→ Aim of the task: Starting at the first line of the records below, transcribe each line exactly, ending with the line that contains "Task: Click the answer label text '12'".

═════ Records provided

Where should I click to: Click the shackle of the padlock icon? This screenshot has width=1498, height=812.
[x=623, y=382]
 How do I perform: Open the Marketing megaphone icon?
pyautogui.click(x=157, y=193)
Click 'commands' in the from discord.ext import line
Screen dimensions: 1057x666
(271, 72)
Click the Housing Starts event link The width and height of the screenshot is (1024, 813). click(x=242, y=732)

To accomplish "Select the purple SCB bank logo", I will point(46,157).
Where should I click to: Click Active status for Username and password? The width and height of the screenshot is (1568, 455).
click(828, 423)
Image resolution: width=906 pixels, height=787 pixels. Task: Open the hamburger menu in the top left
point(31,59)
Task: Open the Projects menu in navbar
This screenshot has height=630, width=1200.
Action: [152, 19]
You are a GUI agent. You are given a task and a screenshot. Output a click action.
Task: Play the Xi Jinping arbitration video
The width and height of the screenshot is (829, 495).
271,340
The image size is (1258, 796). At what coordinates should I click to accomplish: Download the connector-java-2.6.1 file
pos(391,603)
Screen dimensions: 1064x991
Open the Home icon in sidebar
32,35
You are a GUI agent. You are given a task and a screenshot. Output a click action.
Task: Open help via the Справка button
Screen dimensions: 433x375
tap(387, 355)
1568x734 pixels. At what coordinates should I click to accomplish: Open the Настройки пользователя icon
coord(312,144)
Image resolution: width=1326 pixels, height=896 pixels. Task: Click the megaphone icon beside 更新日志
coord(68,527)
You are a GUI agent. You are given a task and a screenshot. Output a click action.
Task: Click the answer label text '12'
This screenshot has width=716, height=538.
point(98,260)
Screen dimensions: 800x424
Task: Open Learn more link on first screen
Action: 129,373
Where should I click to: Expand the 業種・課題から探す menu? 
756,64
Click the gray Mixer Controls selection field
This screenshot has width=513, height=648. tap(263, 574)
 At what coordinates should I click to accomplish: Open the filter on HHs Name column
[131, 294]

══════════

→ Solution for this exercise:
Where should I click to: Click the shackle of the padlock icon? This screenshot has width=1498, height=812.
[x=623, y=382]
 How do I perform: Open the Marketing megaphone icon?
pyautogui.click(x=157, y=193)
Click 'commands' in the from discord.ext import line
Screen dimensions: 1057x666
(271, 72)
Click the Housing Starts event link The width and height of the screenshot is (1024, 813). click(x=242, y=732)

To accomplish "Select the purple SCB bank logo", I will point(46,157).
Where should I click to: Click Active status for Username and password? The width and height of the screenshot is (1568, 455).
click(828, 423)
Image resolution: width=906 pixels, height=787 pixels. Task: Open the hamburger menu in the top left
point(31,59)
Task: Open the Projects menu in navbar
This screenshot has height=630, width=1200.
Action: [152, 19]
You are a GUI agent. You are given a task and a screenshot. Output a click action.
Task: Play the Xi Jinping arbitration video
The width and height of the screenshot is (829, 495).
271,340
The image size is (1258, 796). At what coordinates should I click to accomplish: Download the connector-java-2.6.1 file
pos(391,603)
Screen dimensions: 1064x991
Open the Home icon in sidebar
32,35
You are a GUI agent. You are given a task and a screenshot. Output a click action.
Task: Open help via the Справка button
Screen dimensions: 433x375
tap(387, 355)
1568x734 pixels. At what coordinates should I click to accomplish: Open the Настройки пользователя icon
coord(312,144)
Image resolution: width=1326 pixels, height=896 pixels. Task: Click the megaphone icon beside 更新日志
coord(68,527)
You are a GUI agent. You are given a task and a screenshot. Output a click action.
Task: Click the answer label text '12'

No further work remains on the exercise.